Mir war klar, dass es neben einer „state of the art“ Anlage für 4000€ ernüchternd sein wird, aber es kam viel schlimmer! Der Schock war so groß, dass ich die Musik nach zwei Minuten abstellen musste! Jeder Trommelschlag schmerzte wie eine Ohrfeige! Die ganzen klanglichen Feinheiten, an denen ich seit Wochen arbeite, waren überhaupt nicht mehr zu hören! Alle Einstellungen der Lautstärken völlig verschoben!
Da ich seit Jahren fast nur noch mit den Musikmaschinen gearbeitet hatte fiel das gar nicht so auf. Es passt auch zur Maschinen-Austrahlung wenn das Ganze etwas Holzig klingt. Es wirkte immer authentisch! Doch auf einen Schlag kam es wie eine Erleuchtung, dass der Klang einen Schmerz bei mir auslöst unter dem ich bereits seit Jahren mehr oder weniger leide! 🙂
Verrückt, gell!? 😀
Die Härte und das Boxige „Husten“ kann ich nicht mehr ungehört machen!
Aber jetzt will ich endlich mit neuen Projekten eine ganz andere Liga erreichen.
Daher kann ich mit den alten AER Boxen überhaupt nicht mehr arbeiten! Völlig sinnlos! Keine fünf Minuten! Und diese Erkenntnis kam zwei Stunden nachdem ich die zweite Box auf den Weg in den Süden geschickt hab. Ein bisschen blöd! 😀 Sofort, bestellte ich andere Boxen, auf die ich eh schon länger ein Auge hatte. Vielleicht weiss ich morgen schon ob damit der Weg weitergehen könnte!?
Der beste Trost ist, dass meine 5 AER Boxen auch gebraucht sehr begehrt sind. Seit dem Kauf stiegen sogar die Neupreise um fast 30%. Für jeden Songwriter, der schlicht mit Gitarre und Gesang arbeitet, gelten sie immer noch als DER Standart. Nur mein Weg geht jetzt in eine andere Richtung.
Also verkaufe ich alle Boxen, wodurch ich die neue Investition mehr als doppelt heraus holen werde. Die Ausgaben nutzen der Buchhaltung.
Jetzt brauche ich halt einen zweiten Koffer um die ebenfalls kompakten Ersatzlautsprecher mitzunehmen. Bis die alten Inselboxen verkauft sind, nutze ich sie als Ergänzung, um ausschließlich unten herum etwas Druck zu machen.
Dafür sind die super!

Und um wieder an den schönen Anfang dieses Beitrags zu kommen:Trotz dieser unzufriedenen Momente bin ich täglich so dankbar! Die Gesundheit, die geschmeidige Leichtigkeit, die Ideen, der Erfolg, die Sonne, meine Freunde!
Ihr seid eh die Besten! Danke! 🙂

Workstation 6

Hier seht ihr die Idee, die mir vorgestern beim Schreiben kam.

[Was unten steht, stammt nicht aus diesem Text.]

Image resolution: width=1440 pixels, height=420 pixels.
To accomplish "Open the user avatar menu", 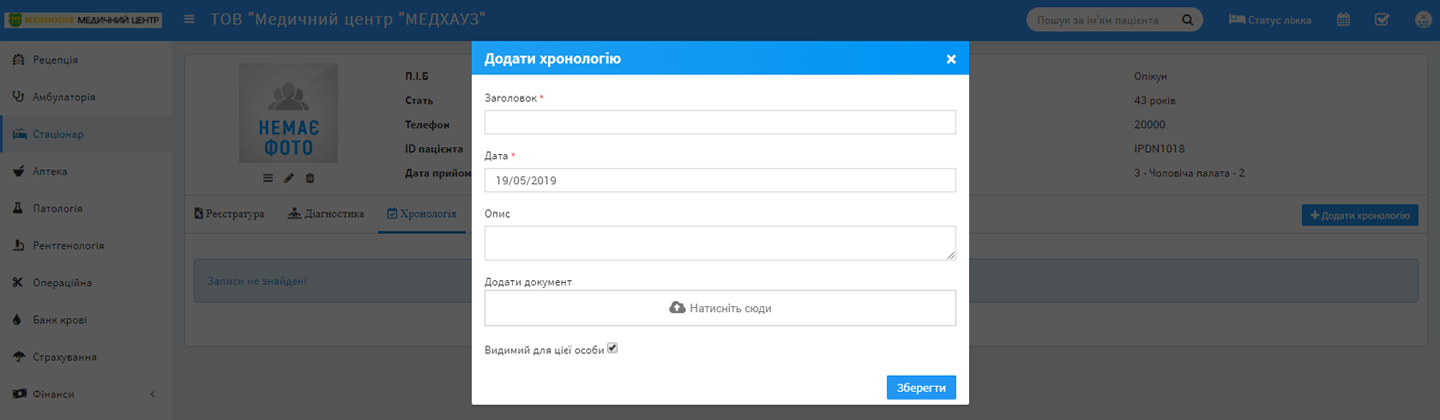I will coord(1424,20).
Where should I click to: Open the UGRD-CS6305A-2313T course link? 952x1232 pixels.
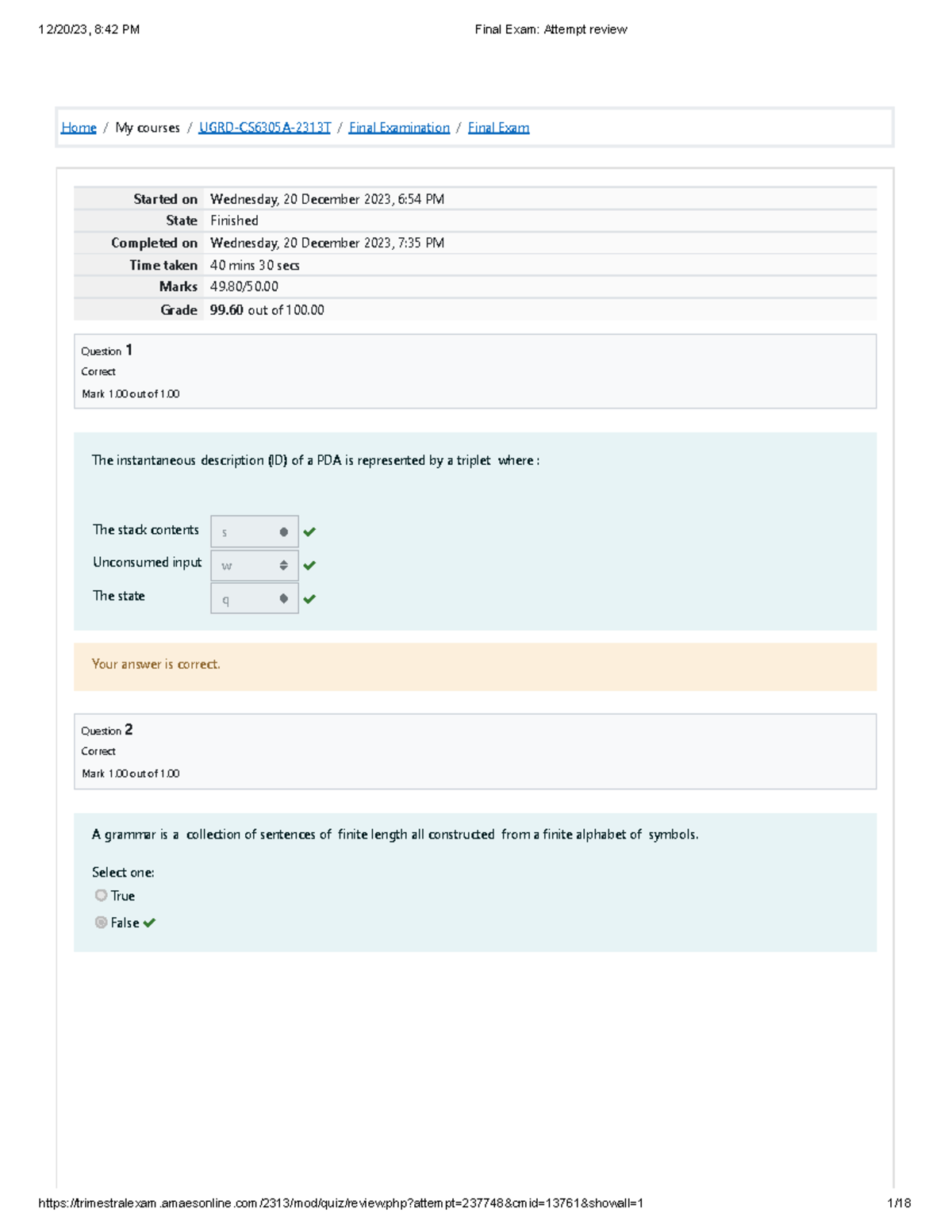click(x=264, y=128)
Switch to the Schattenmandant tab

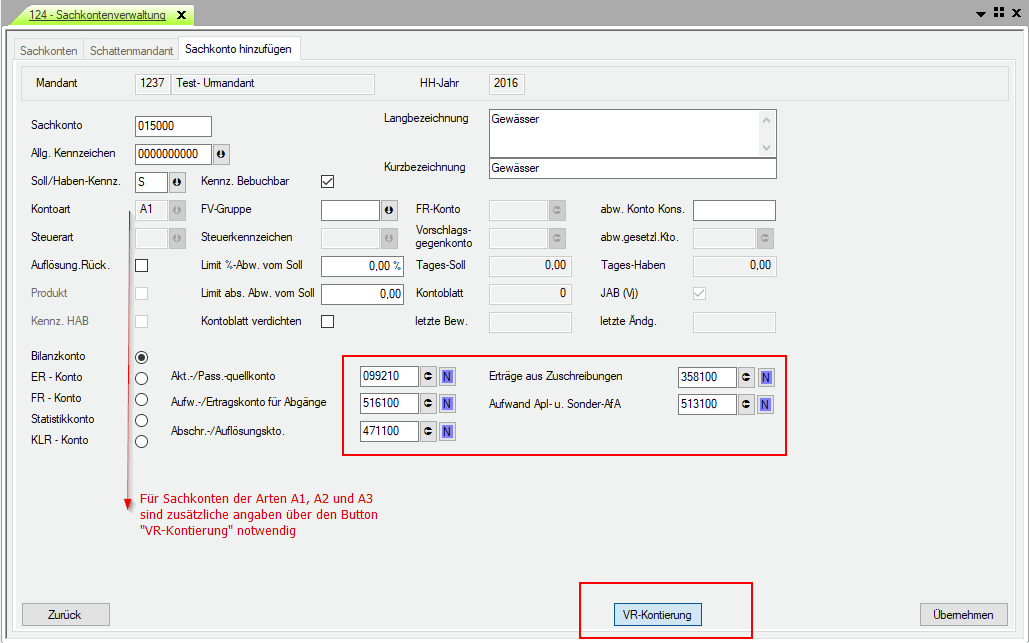tap(131, 50)
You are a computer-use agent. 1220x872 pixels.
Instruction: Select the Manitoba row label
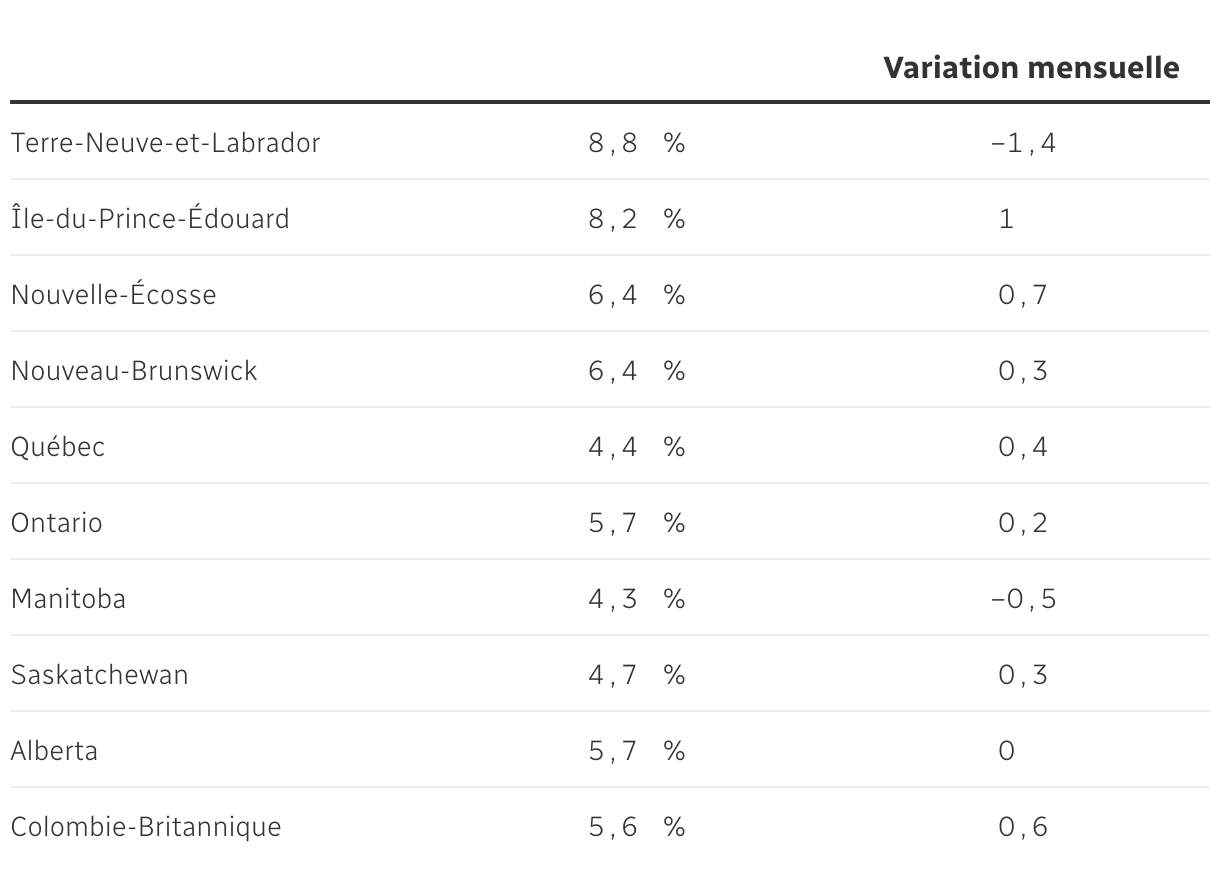(x=69, y=599)
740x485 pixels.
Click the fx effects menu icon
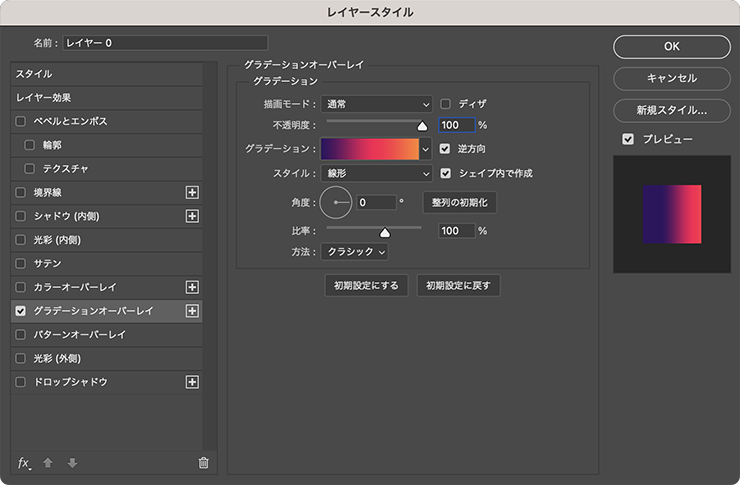[x=24, y=462]
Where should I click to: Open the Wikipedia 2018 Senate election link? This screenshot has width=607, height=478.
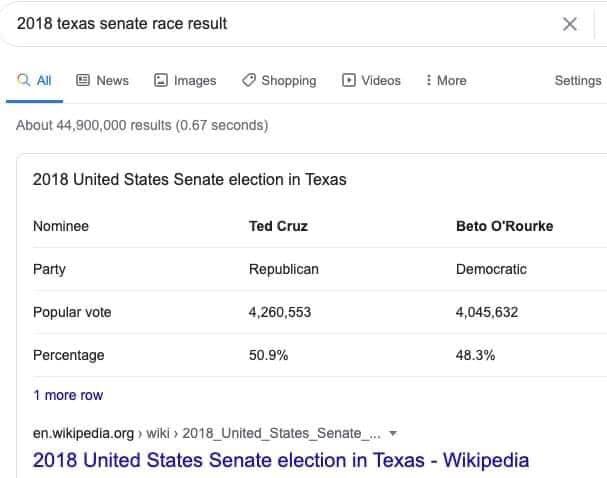(281, 460)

Ein funktioneller Sockel für die Musikmaschine. Dank der seitlichen Griffmulden kann ich die unteren Sitareffekte auch noch bedienen, wenn das Ganze dicht neben mir montiert ist. Hoffe ich zumindest! Es geht natürlich auch ums Design! 😉 Die Rückwand bekommt noch dasselbe Lochblech, sobald es trocken ist.
Eigentlich waren kurze Tischbeine darunter geplant, aber jetzt verpass ich dem Teil gleich noch einen Sockel. Innen kann ich den Raum für Kleinteile und Postkarten nutzen und für aussen herum näh ich auf der Insel ein paar hübsche Werkzeugtäschchen aus Leder. Werkzeug finden die Leute immer super und manchmal ist es auch ganz praktisch.